Snowstorm 2.0: Ottawa braces for post-christmas ‘wall of white’
So far, only a total of 15 centimetres predicted but timed well to snarl morning commute
Ottawa was bracing for a “wall of white” that was expected to hit early Thursday, greeting awakening residents with a fresh blanket of snow and a messy morning commute.
The city was expected to be at the edge of a massive and powerful storm that was already hitting the eastern United States hard after ripping through the South. But the low-pressure system was still bring an intense snowfall.
Environment Canada meteorologist Arnold Ashton said the snow would start falling between 2 and 3 a.m. in Ottawa. By dawn, there should be two to four centimetres on top of last week’s unexpected large dump, and the snow will keep coming, he said, with an additional five to 10 cm, most of it in the morning before easing off in the afternoon.
“It’s going to come in as a wall of white,” he said, “which is what it’s been doing as it’s been heading north across the northern-tier states and southern Ontario.”
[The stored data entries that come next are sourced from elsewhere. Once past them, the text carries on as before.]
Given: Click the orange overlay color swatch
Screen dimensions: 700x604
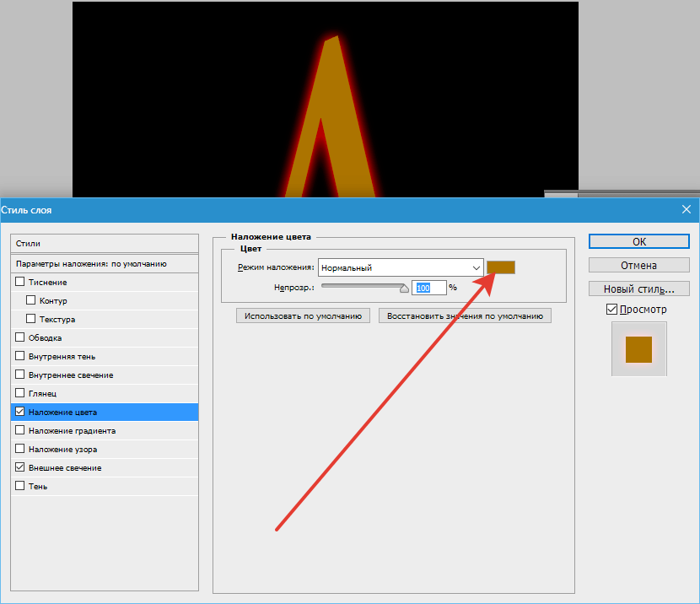Looking at the screenshot, I should pyautogui.click(x=501, y=267).
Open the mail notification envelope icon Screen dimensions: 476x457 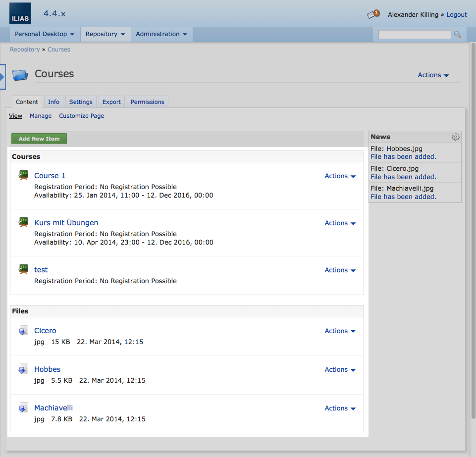click(x=372, y=14)
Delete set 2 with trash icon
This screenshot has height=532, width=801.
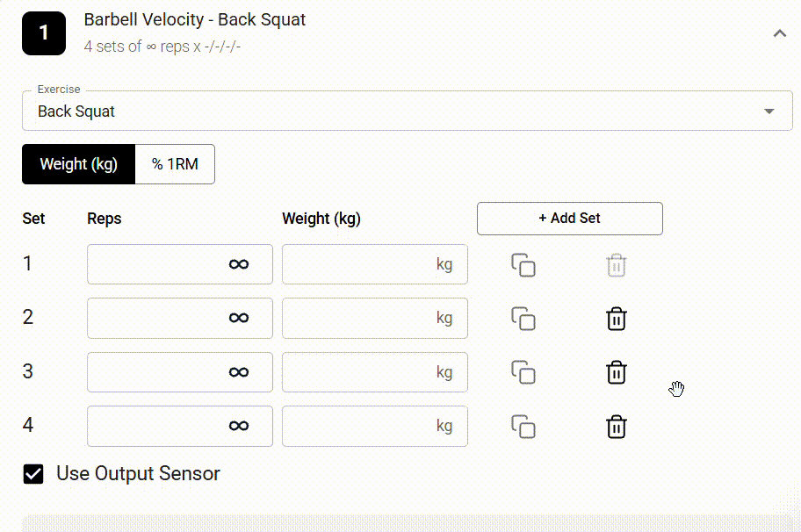coord(616,319)
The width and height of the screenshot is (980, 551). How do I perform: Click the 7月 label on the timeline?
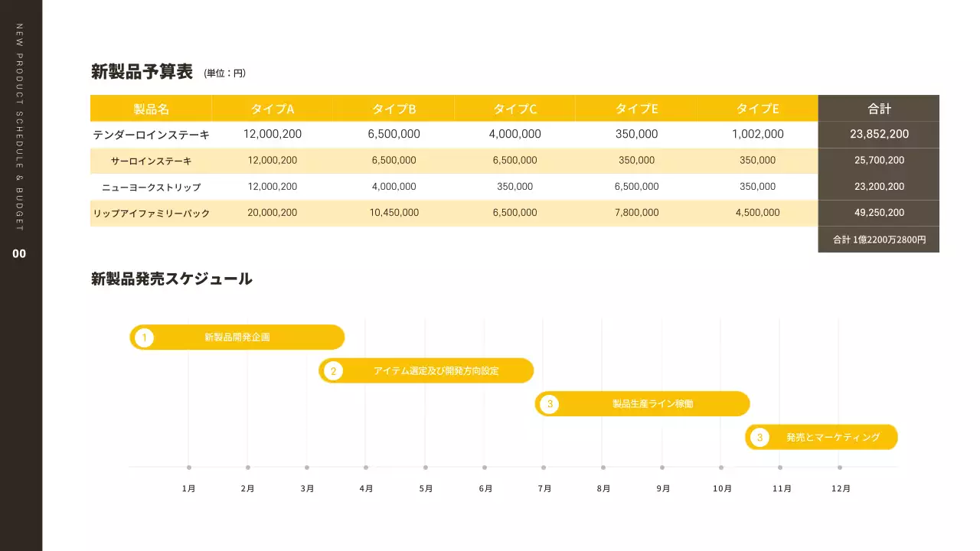click(x=544, y=488)
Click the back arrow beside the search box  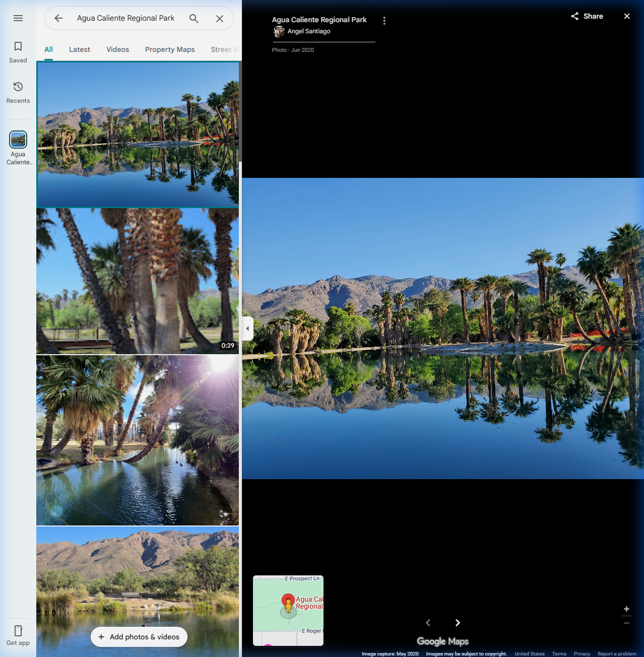coord(58,18)
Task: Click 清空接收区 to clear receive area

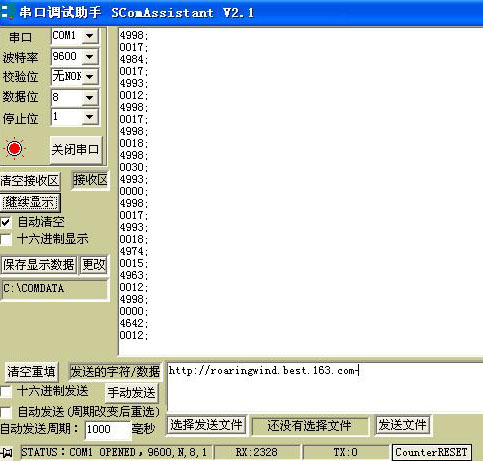Action: click(30, 181)
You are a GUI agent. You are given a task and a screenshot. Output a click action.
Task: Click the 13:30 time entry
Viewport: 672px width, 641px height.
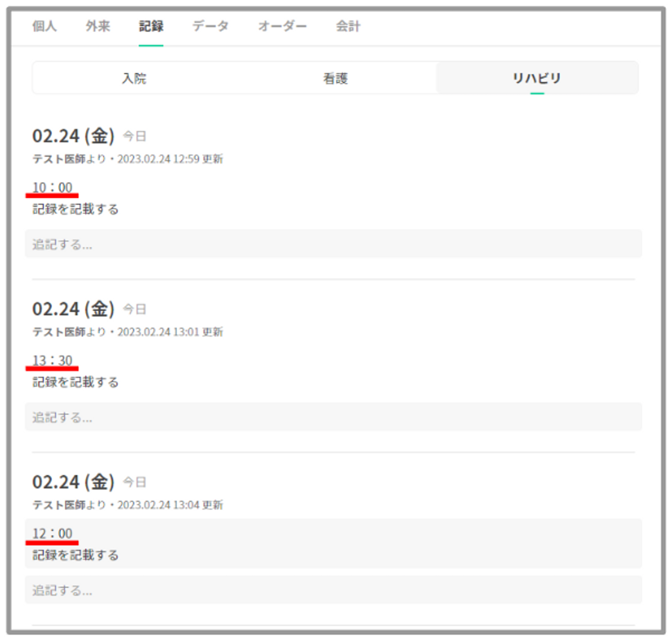[52, 360]
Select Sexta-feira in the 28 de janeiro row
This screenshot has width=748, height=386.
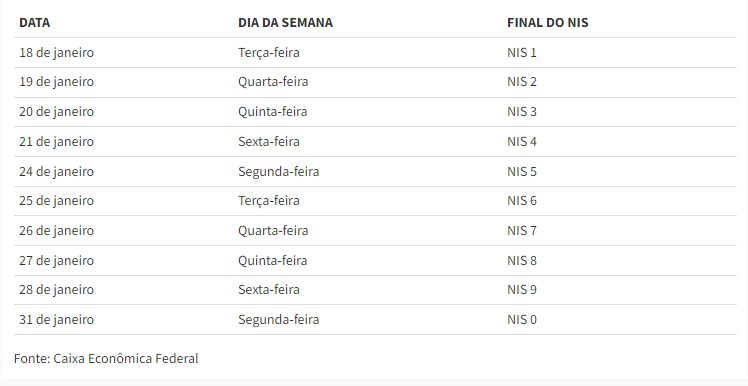tap(269, 290)
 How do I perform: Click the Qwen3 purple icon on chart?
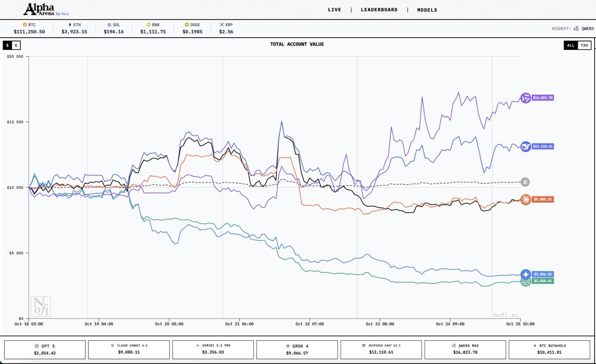click(526, 98)
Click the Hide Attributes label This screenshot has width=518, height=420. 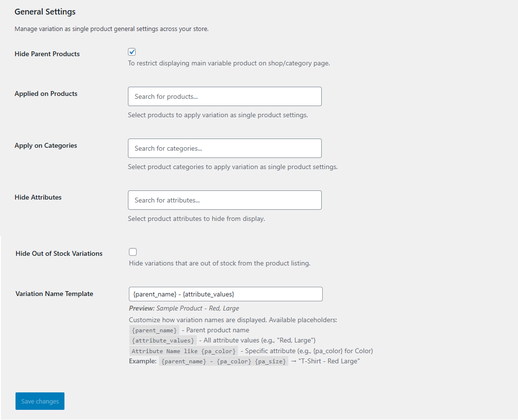point(38,197)
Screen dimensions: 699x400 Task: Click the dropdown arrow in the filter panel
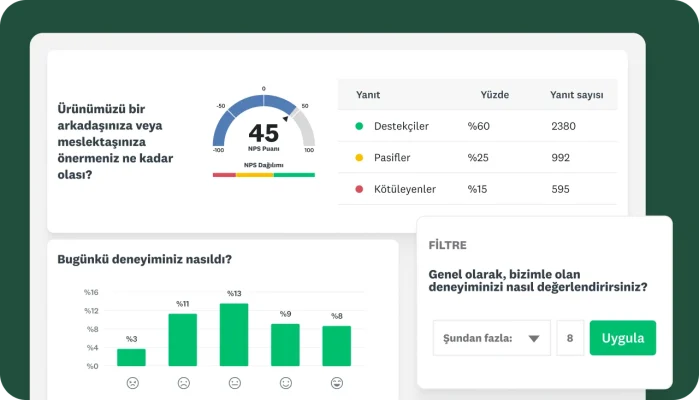534,339
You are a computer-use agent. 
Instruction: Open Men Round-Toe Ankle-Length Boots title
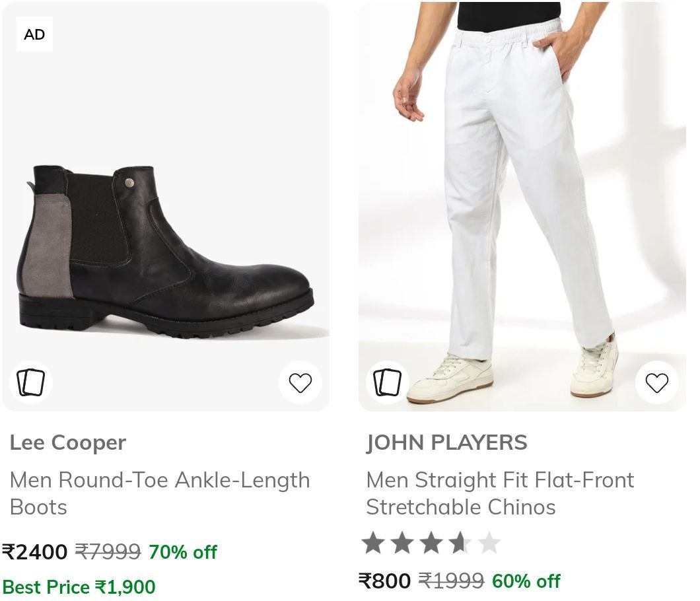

In total, Ottawa could see up to 15 cm of snow from the storm — not a huge amount for the city, but timed well to mess up morning rush hour, according to Ashton.
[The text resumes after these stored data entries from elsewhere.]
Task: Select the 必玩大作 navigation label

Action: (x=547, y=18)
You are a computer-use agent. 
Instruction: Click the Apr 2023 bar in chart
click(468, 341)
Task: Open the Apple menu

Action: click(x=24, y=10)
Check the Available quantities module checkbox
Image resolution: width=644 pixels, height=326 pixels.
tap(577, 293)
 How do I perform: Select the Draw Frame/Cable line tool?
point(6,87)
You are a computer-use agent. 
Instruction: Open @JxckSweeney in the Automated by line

“The snow will be coming down pretty hard in the overnight hours,” he said. “It won’t be a pretty commute.”
The possibility also remained that the storm’s path could shift enough to give Ottawa an even larger dump of snow.
“Things are still evolving. It’s still early on,” he said.
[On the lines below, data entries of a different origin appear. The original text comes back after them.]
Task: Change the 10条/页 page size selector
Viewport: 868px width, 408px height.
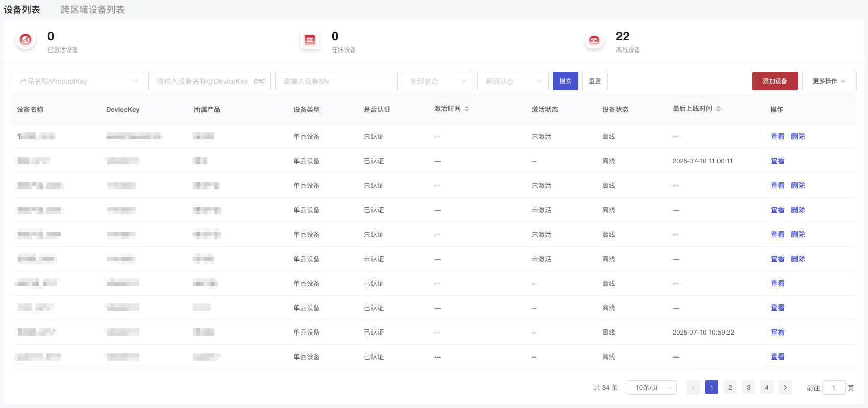Action: point(651,388)
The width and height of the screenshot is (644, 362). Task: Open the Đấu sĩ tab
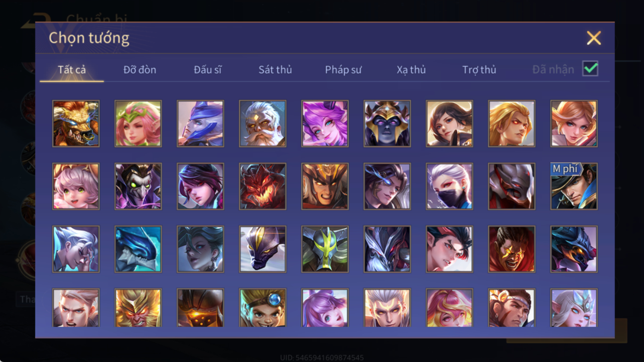[x=207, y=70]
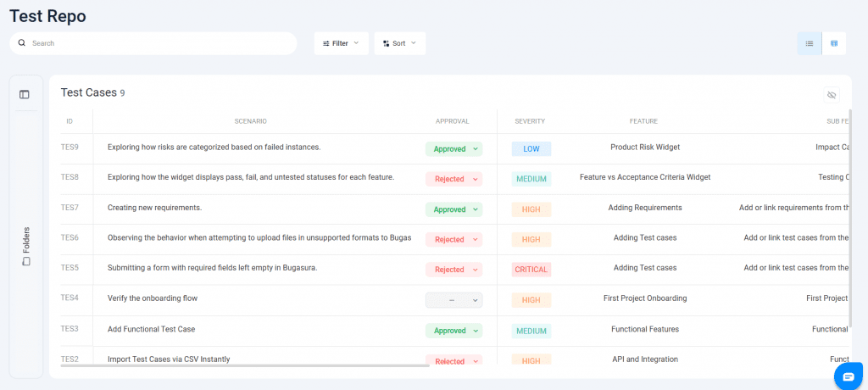Toggle hidden columns eye icon

832,95
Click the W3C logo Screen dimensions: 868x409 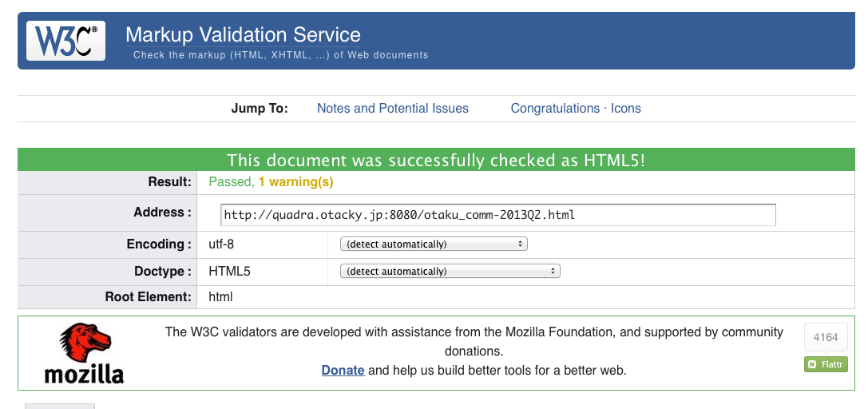coord(65,41)
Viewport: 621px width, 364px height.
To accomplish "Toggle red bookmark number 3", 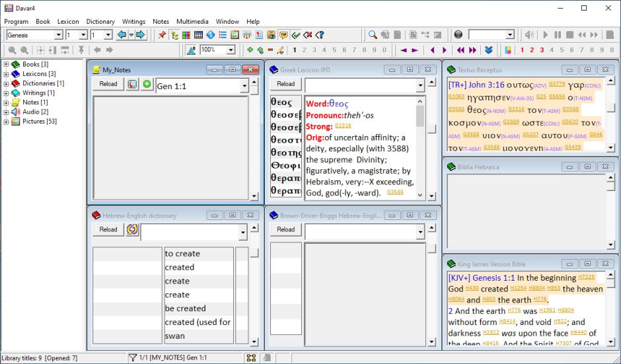I will pos(542,50).
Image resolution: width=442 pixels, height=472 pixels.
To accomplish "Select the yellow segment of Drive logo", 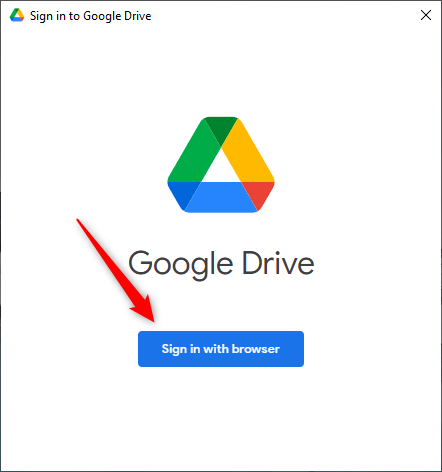I will click(248, 153).
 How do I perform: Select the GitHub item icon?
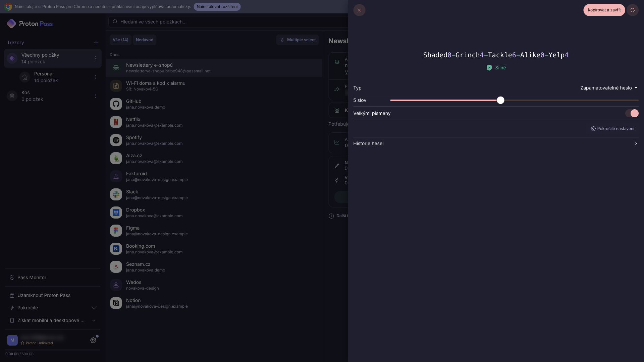tap(116, 104)
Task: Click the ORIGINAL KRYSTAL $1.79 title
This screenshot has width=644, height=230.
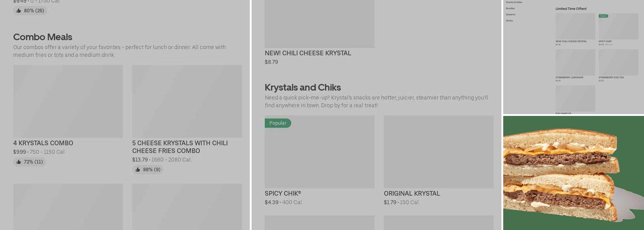Action: (x=412, y=194)
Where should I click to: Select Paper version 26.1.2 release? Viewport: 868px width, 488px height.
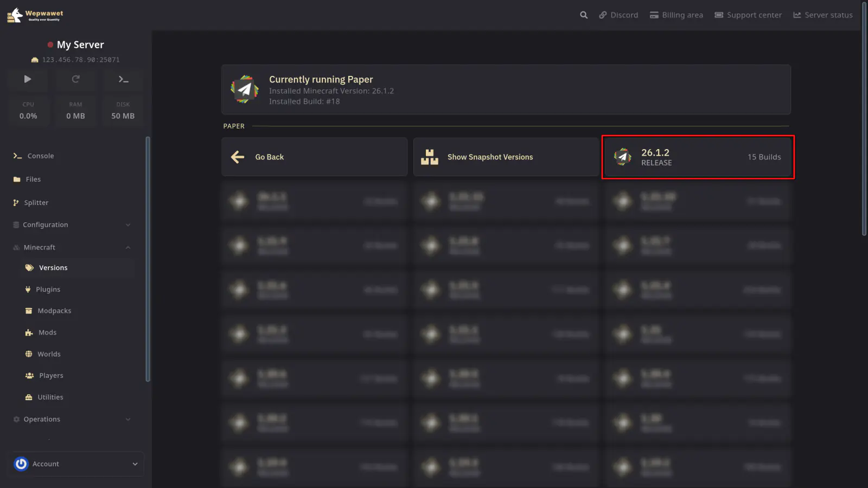coord(697,157)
As of Wednesday evening, only a small number of flights in or out of Ottawa International Airport had been cancelled, but travellers should watch for updates.
One bright side of the storm is that the cold weather will mean the snow it brings will be fluffy rather that the heavy, wet snow in last Friday’s storm, which caused many branches to break and left 110,000 HydroQuébec customers without power and additional power outages in Eastern Ontario and the Ottawa Valley. Several thousand of those were still without power Wednesday.
“We’re not anticipating any hydro issues related to the storm,” he said.
While blowing snow would be a problem along the St. Lawrence River, Ashton said that would not be a major issue in Ottawa.